> **Extract**
Now I can open https://192.168.x.x:9090 in my browser and I am asked for the username and password and the site shows that it is protected by TLS.
Gather the first metrics
To gather some system metrics I will be installing and using the Prometheus Node Exporter following the official guide.
- Copy the link to the latest release from here.
- Download and extract.
$ wget https://github.com/prometheus/node_exporter/releases/download/v1.3.1/node_exporter-1.3.1.linux-amd64.tar.gz
$ tar xvfz node_exporter-*.*-amd64.tar.gz
- Do a test run.
$ cd node_exporter-*.*-amd64
$ ./node_exporter
...
# See some output.
# Start a new SSH session and get the metrics from this new service
$ curl http://localhost:9100/metrics
...
# See some metric output.
- Install node_exporter similar to how I installed prometheus.

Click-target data
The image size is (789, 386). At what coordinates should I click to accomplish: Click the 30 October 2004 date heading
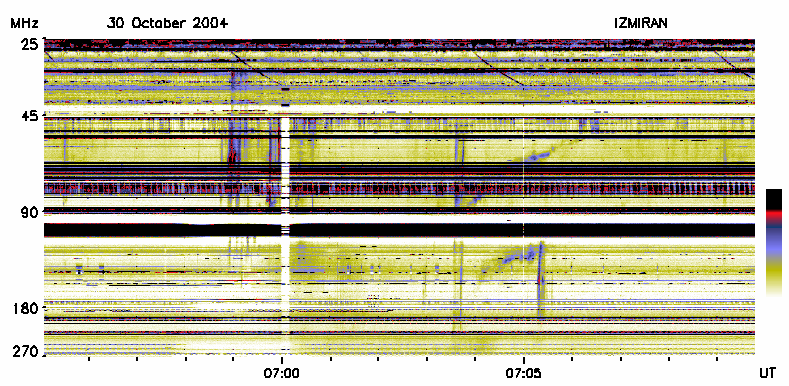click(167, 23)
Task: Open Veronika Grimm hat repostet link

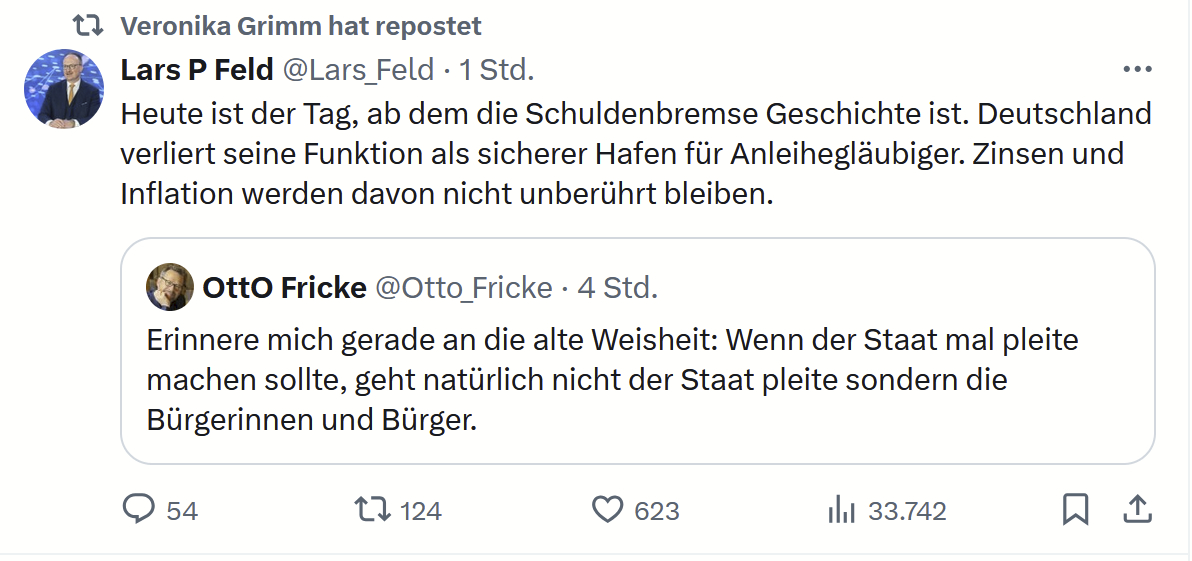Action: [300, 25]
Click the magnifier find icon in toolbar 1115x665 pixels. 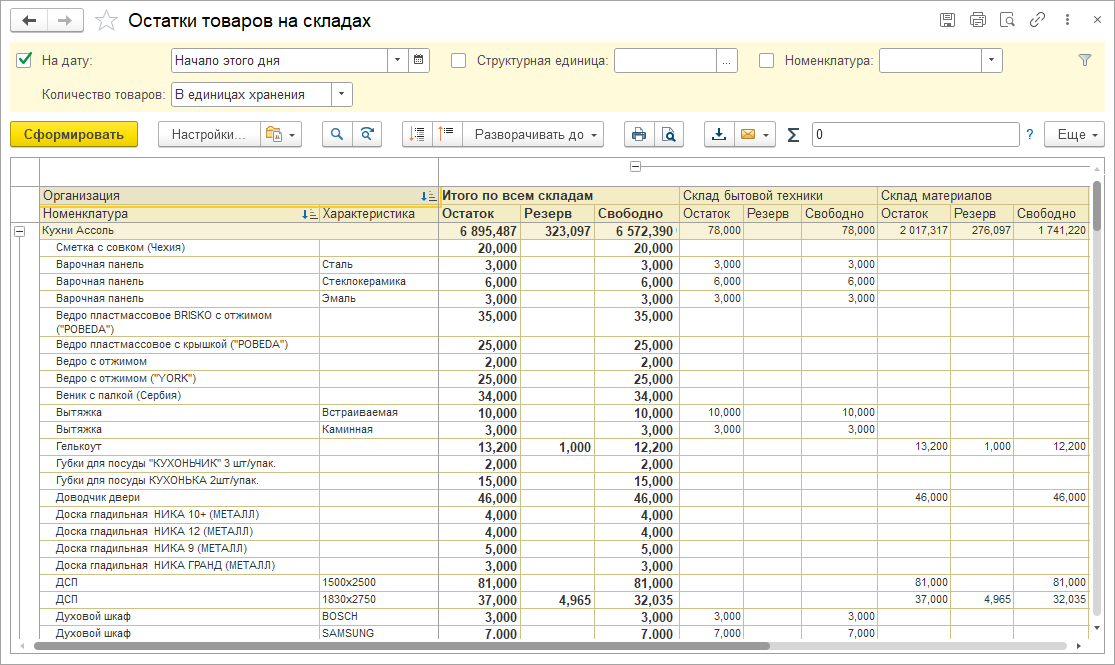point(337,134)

> **Set tasks**
(a) Answer these from the Node Exporter notes, one per line:
(i) Which port is in the address opened in the browser?
(ii) Which node_exporter version does the wget command download?
(iii) Which port does the curl command query for metrics?
(b) Write out the Node Exporter notes from "- Download and" to "some metric output.".
(c) Write what comes next in the Node Exporter notes, picking up after their last line.

> **Answers to the problems**
(a)
(i) 9090
(ii) v1.3.1
(iii) 9100

(b)
- Download and extract.
$ wget https://github.com/prometheus/node_exporter/releases/download/v1.3.1/node_exporter-1.3.1.linux-amd64.tar.gz
$ tar xvfz node_exporter-*.*-amd64.tar.gz
- Do a test run.
$ cd node_exporter-*.*-amd64
$ ./node_exporter
...
# See some output.
# Start a new SSH session and get the metrics from this new service
$ curl http://localhost:9100/metrics
...
# See some metric output.

(c)
$ sudo cp node_exporter /usr/local/bin/
$ sudo vi /etc/systemd/system/node_exporter.service
[Unit]
Description=Node Exporter
After=network.target
[Service]
User=prometheus
Group=prometheus
Type=simple
ExecStart=/usr/local/bin/node_exporter
[Install]
WantedBy=multi-user.target
- Start the service.
$ sudo systemctl daemon-reload
$ sudo systemctl start node_exporter
# Enable the service to start at boot
$ sudo systemctl enable node_exporter
# Check status
$ sudo systemctl status node_exporter
- Configure Prometheus to gather the metrics from node_exporter.
$ sudo vi /etc/prometheus/prometheus.yml
# Add the following into the scape_configs section
- job_name: 'node_exporter_metrics'
scrape_interval: 1m
static_configs:
- targets: ['localhost:9100']
$ sudo systemctl daemon-reload
$ sudo systemctl restart prometheus
- Open the Prometheus dashboard and try a query. For example: node_hwmon_temp_celsius gives me the temperature sensors.
- I don’t need to gather all the default enabled metrics so instead I will disable all the collectors and only turn on the ones I am interested in. To do so you modify the systemd
node_exporter.service
file.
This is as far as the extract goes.